Please copy the part of the bailout guide below that opens with the words containing "Federal Reserve bailout" and closes with "for the program.", renaming "CPFF" to "CP facility" throughout.

* **Selected text**

+-------+

REFERENCE Behind The Real Size of Obama's Wall Street Bailout (more like $14 trillion)
Mother Jones | Dec. 21, 2009 / FR Posted January 04, 2010 by E. Pluribus Unum

A guide to the abbreviations, acronyms, and obscure programs that make up the $14 trillion federal bailout of Wall Street.

The price tag for the Wall Street bailout is often put at $700 billion—the size of the Troubled Assets Relief Program. But TARP is just the best known program in an array of more than 30 overseen by Treasury Department and Federal Reserve that have paid out or put aside money to bail out financial firms and inject money into the markets. To get a sense of the size of the real $14 trillion bailout, see our chart here. Below, a guide to the pieces of the puzzle:

Treasury Department bailout programs (controlled by then-COS Rahm Emanuel)

Money Market Mutual Fund: In September 2008, the Treasury announced that it would insure the holdings of publicly offered money market mutual funds. According to the Special Inspector General for the Troubled Asset Relief Program (SIGTARP), these guarantees could have potentially cost the federal government more than $3 trillion [PDF].

Public-Private Investment Fund: This joint Treasury-Federal Reserve program bought toxic assets from banks and brokerages—as much as $5 billion of assets per firm. According to SIGTARP, the government's potential exposure from the PPIF is between $500 million and $1 trillion [PDF].

TARP: As part of the Troubled Asset Relief Program, the Treasury has made loans to or investments more than 750 banks and financial institutions. $650 billion has been paid out (not including HAMP; see below). As of December 21, 2009, $117.5 billion of that has been repaid. Government-sponsored enterprise (GSE) stock purchase: The Treasury has bought $200 million in preferred stock from Fannie Mae and another $200 million from Freddie Mac [PDF] to show that they "will remain viable entities critical to the functioning of the housing and mortgage markets." GSE mortgage-backed securities purchase: Under the Housing and Economic Recovery Act of 2008, the Treasury may buy mortgage-backed securities from Fannie Mae and Freddie Mac. According to SIGTARP, these purchases could cost as much as $314 billion [PDF].

--SNIP--- long read

Federal Reserve bailout programs

Commercial Paper Funding Facility: With the support from the Treasury, the Fed established the CPFF in October 2008 to increase the availability of short-term debt (commercial paper) funding. Up to $1.8 trillion [PDF] was earmarked for the program.

Mortgage-backed securities purchase: In 2009, the Fed earmarked up to $1.25 trillion to buy investments based on home loans.

Term Asset-Backed Securities Loan Facility: TALF provides financing to investors who are buying asset-backed securities. In February 2009, the Fed and Treasury announced an expansion of the program to generate up to $1 trillion in new lending.

Foreign Central Bank Currency Liquidity Swaps: The Fed has provided $755 billion [PDF] for currency liquidity swaps with foreign central banks.

+-------+

* **Data provided**
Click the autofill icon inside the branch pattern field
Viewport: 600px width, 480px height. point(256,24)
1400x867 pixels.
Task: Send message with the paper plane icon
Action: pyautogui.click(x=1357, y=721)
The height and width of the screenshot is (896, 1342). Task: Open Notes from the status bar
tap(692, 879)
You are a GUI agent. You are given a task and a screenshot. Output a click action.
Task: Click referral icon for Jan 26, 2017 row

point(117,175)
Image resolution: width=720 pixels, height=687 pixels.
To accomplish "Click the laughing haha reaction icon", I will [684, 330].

+-------+

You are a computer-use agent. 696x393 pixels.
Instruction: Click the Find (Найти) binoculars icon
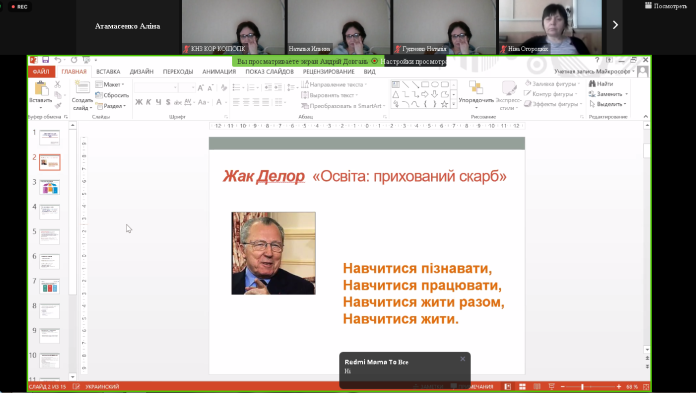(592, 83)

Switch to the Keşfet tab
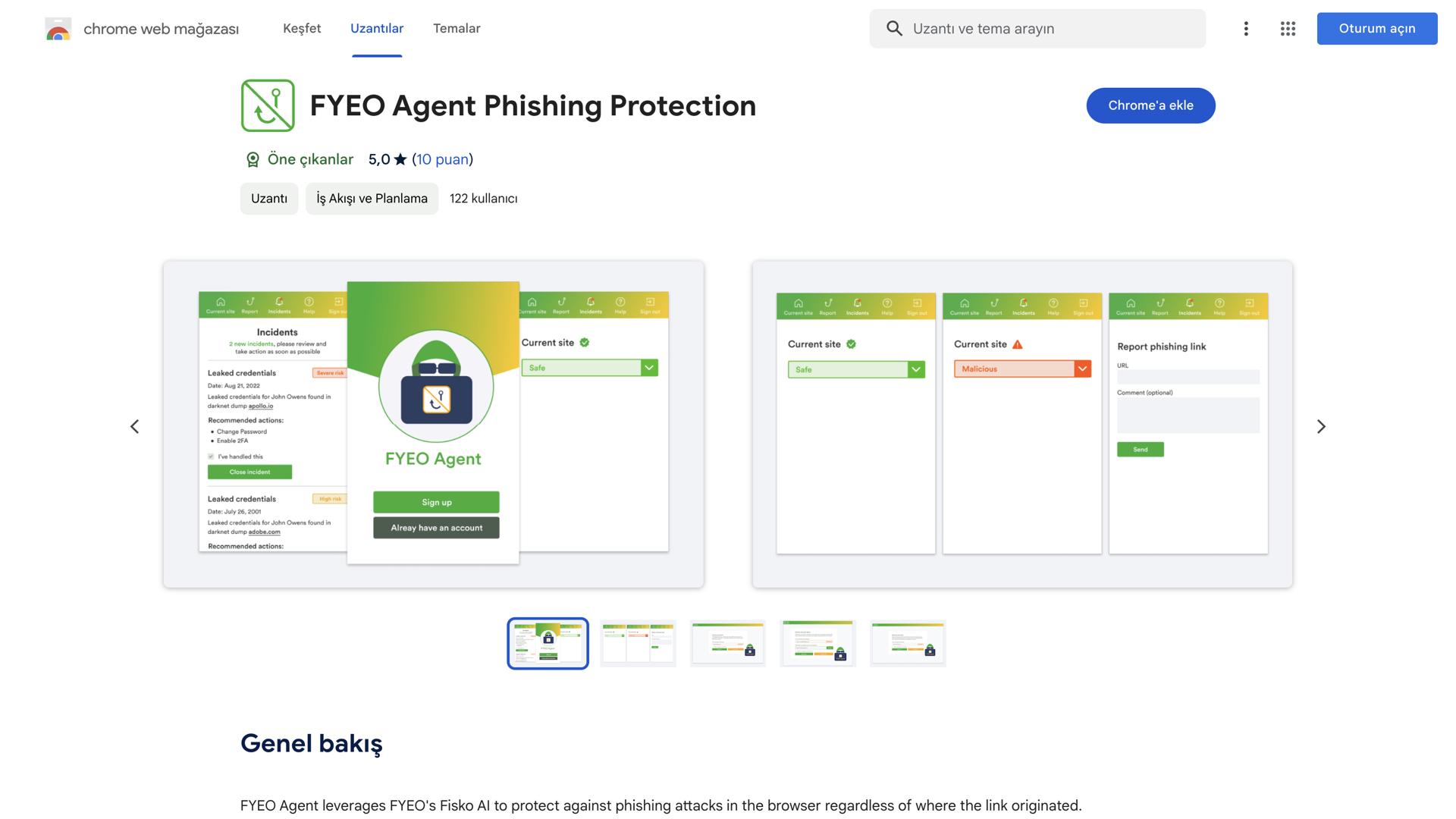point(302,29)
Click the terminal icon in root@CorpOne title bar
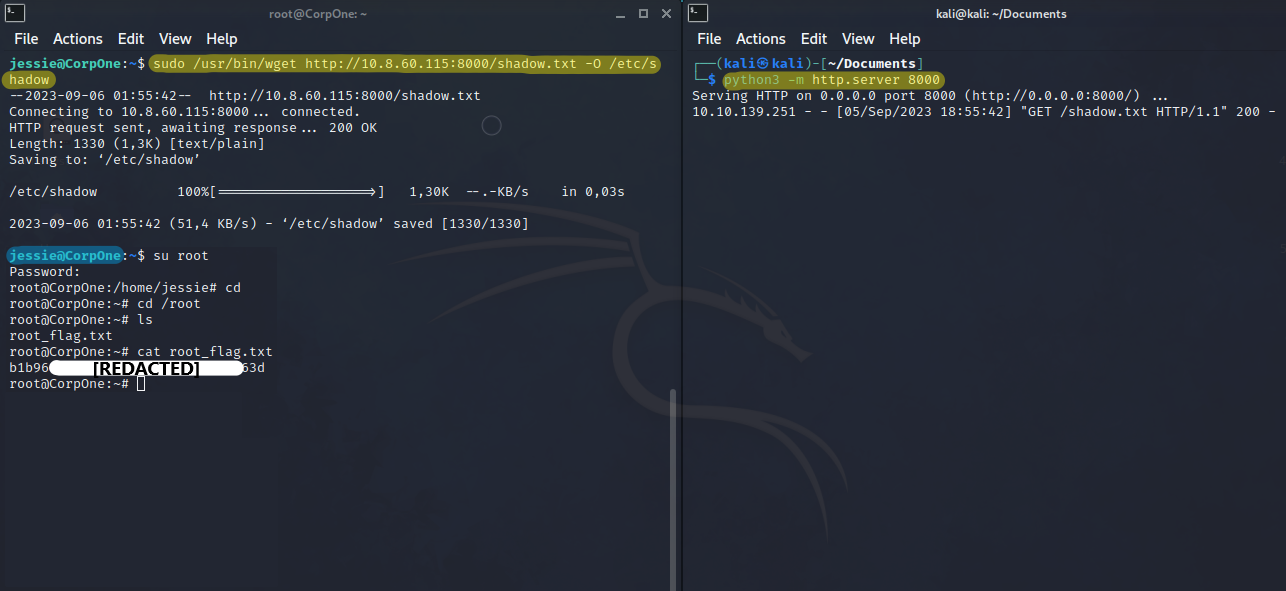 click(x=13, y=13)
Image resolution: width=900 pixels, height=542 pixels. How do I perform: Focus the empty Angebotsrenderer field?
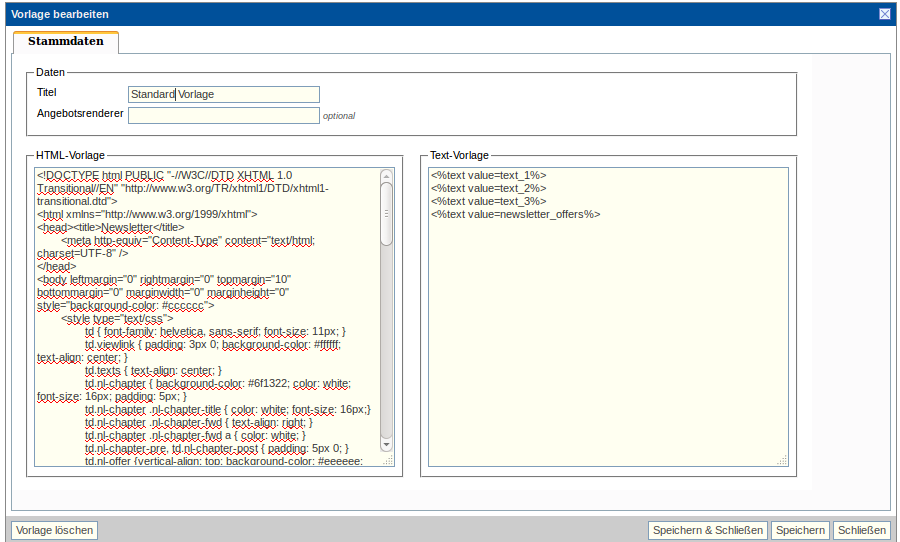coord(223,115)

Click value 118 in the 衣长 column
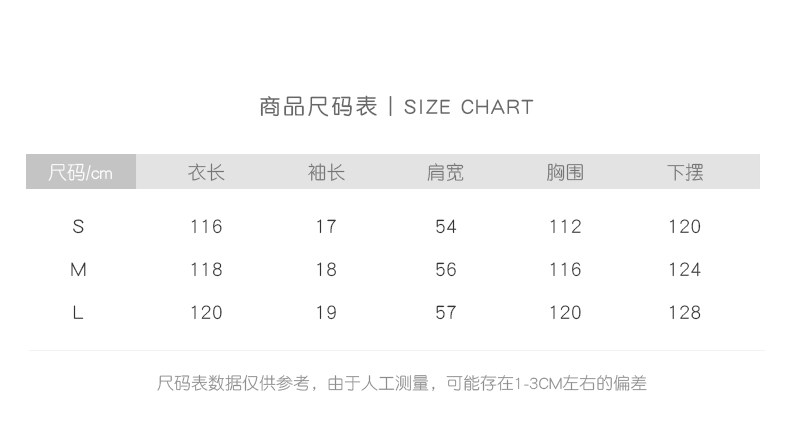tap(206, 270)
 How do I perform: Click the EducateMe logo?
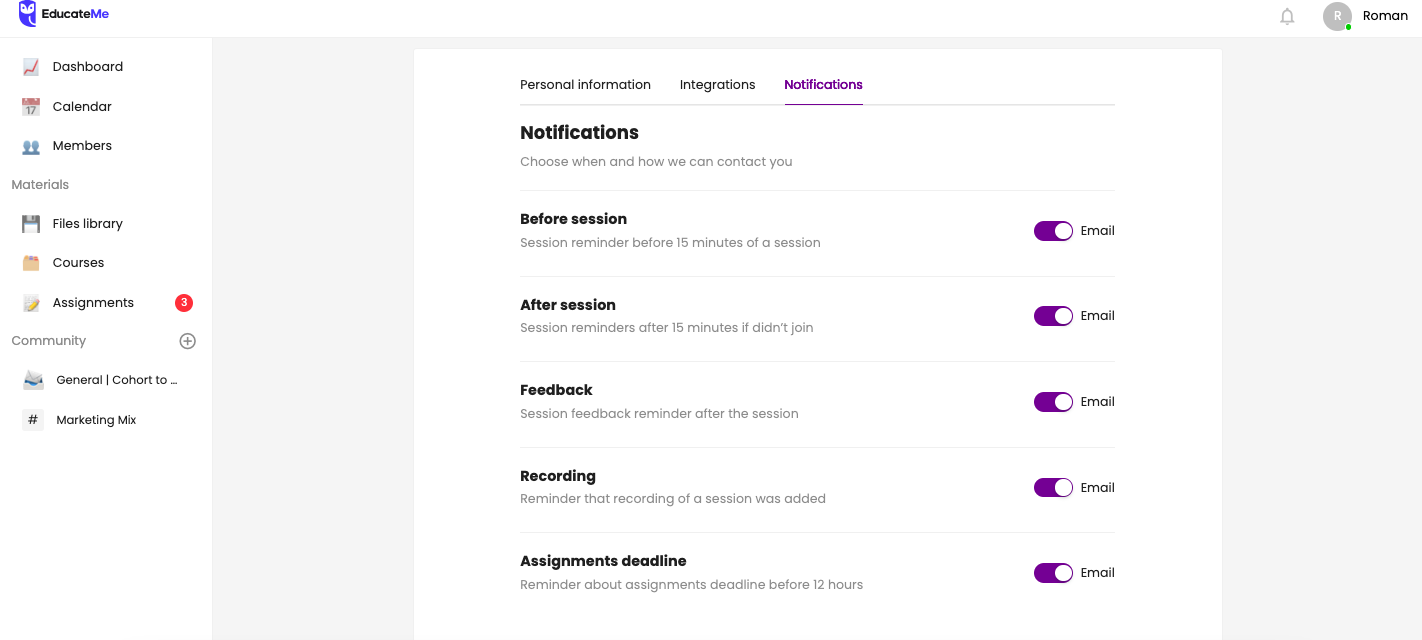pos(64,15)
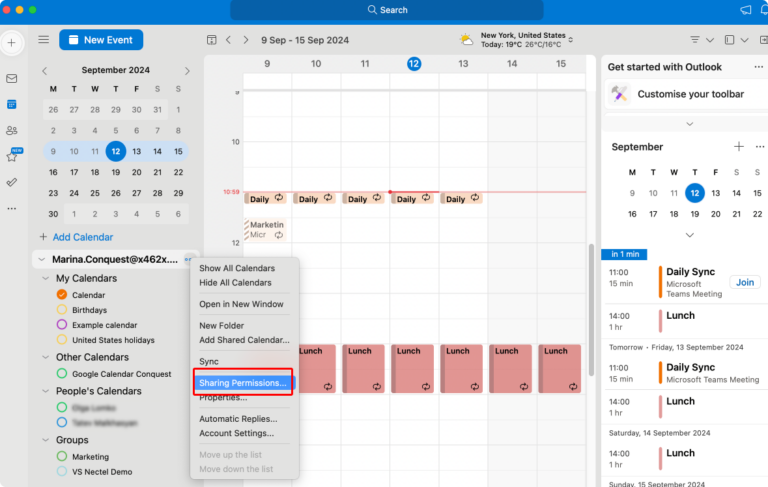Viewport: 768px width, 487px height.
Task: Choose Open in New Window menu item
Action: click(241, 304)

+-------+

* **Finished exercise**
Federal Reserve bailout programs

Commercial Paper Funding Facility: With the support from the Treasury, the Fed established the CP facility in October 2008 to increase the availability of short-term debt (commercial paper) funding. Up to $1.8 trillion [PDF] was earmarked for the program.